Né il y a 35 ans au Canada dans une famille chrétienne évangélique (il a eu jadis un groupe de pop punk chrétien et fait aujourd’hui jouer Dieu par une femme dans un de ses clips), Andy Shauf est l’un des singers-songwriters les plus talentueux de sa génération. Le genre de mec qui enregistre ses disques tout seul et affectionne les histoires au long cours. Control freak, homme-orchestre… Andy Shauf est un formidable touche-à-tout. S’il manie la guitare, le piano, la batterie et même la clarinette, c’est que ses parents tenaient une boutique de matériel électronique et d’instruments de musique. Et qu’il a appris à jouer par lui-même sur les invendus. “J’ai reçu une demi-batterie quand je devais avoir 5 ou 6 ans. On avait aussi à la maison une guitare électrique dont personne ne savait jouer. Tout l’apprentissage s’est déroulé de manière facile et naturelle. Tant et si bien que lorsque j’ai commencé, en secondaire, à écrire des chansons, je pouvais tout faire moi-même. Je me débrouillais à la gratte, j’étais batteur, je piquais la basse de mon frangin, je pouvais m’asseoir derrière un piano…

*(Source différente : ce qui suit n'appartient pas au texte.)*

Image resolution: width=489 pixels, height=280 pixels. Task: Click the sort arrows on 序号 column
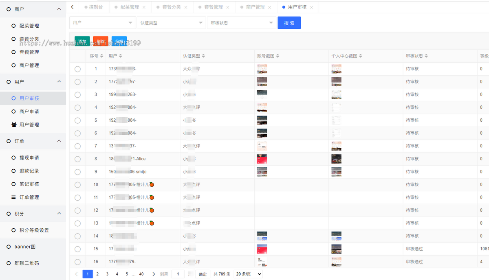tap(101, 56)
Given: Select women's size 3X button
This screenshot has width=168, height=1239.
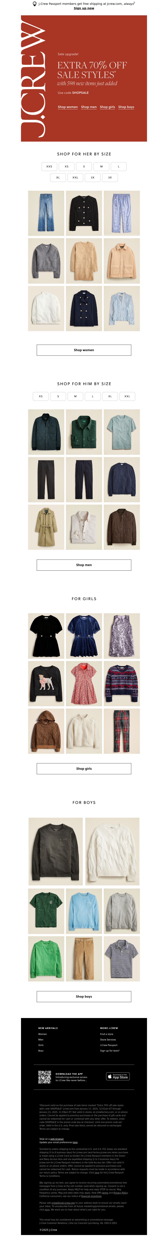Looking at the screenshot, I should click(x=110, y=177).

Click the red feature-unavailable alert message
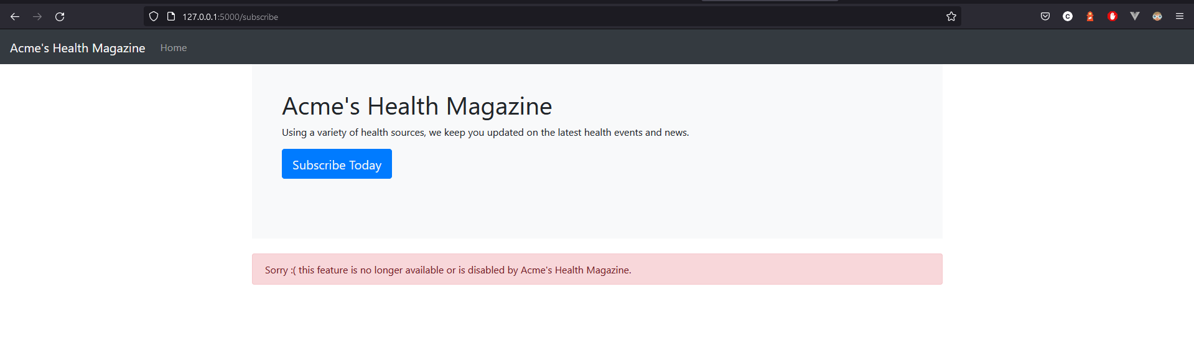[x=448, y=270]

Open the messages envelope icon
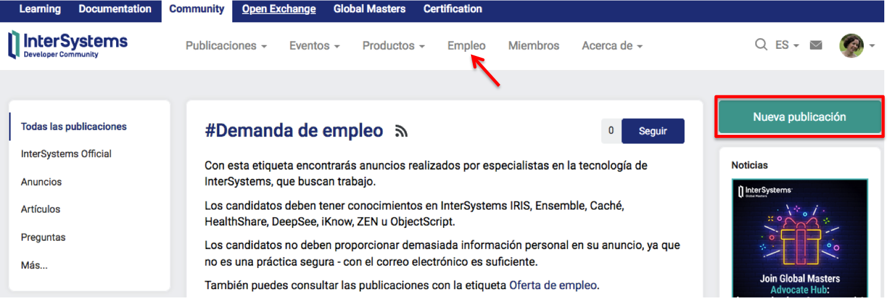point(816,45)
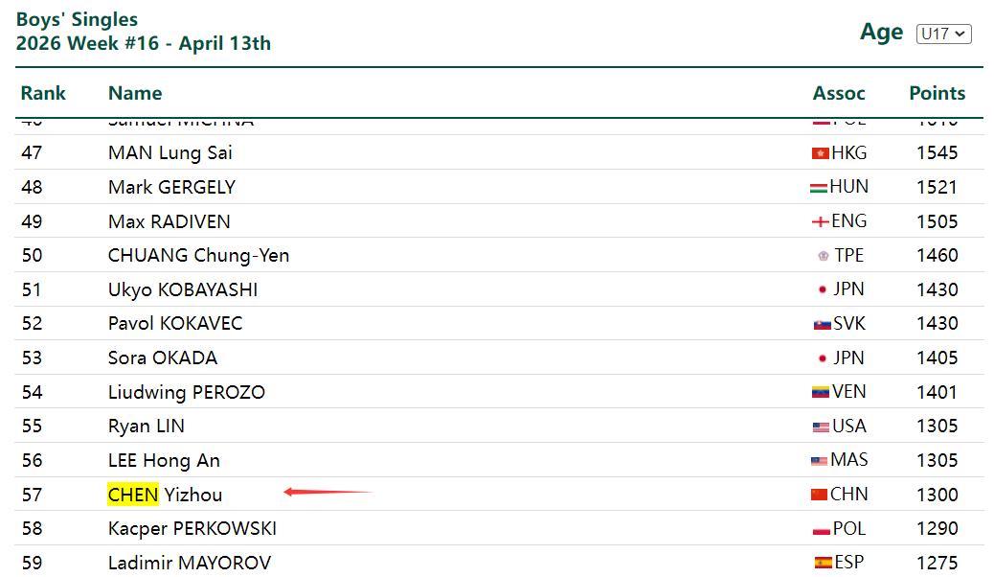This screenshot has height=577, width=994.
Task: Click the Venezuela flag icon
Action: tap(820, 392)
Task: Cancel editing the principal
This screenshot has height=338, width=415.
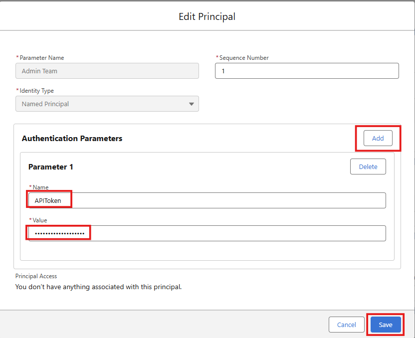Action: tap(347, 325)
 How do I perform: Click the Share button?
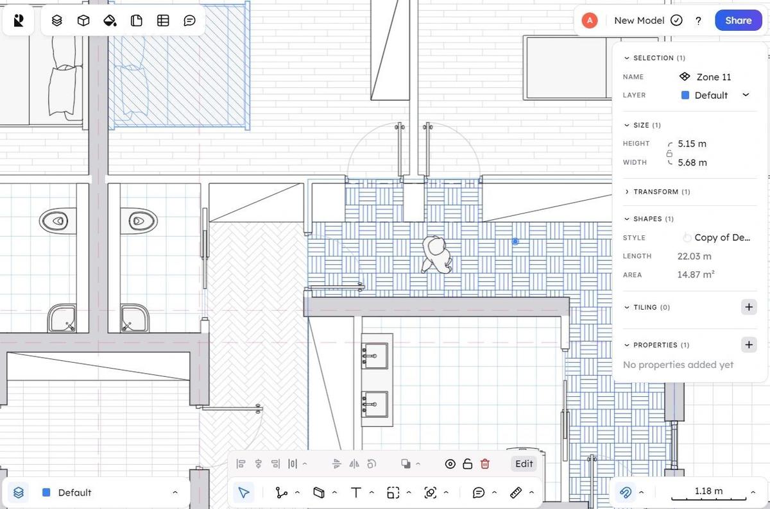[x=738, y=21]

Son nouvel album, Norm, ne déroge pas à la règle. Andy a encore tout enregistré lui-même.C’est toujours comme ça que j’ai fonctionné. J’écris et j’enregistre en même temps. J’ai une idée et je la mets en pratique. Cette fois, j’ai voulu amener un synthétiseur et explorer. J’ai dû comprendre comment un synthé fonctionne. Les filtres, les boucles, comment on manipule le son. Je veux être capable tout seul de donner vie à mes chansons, de matérialiser aussi facilement que possible mes idées.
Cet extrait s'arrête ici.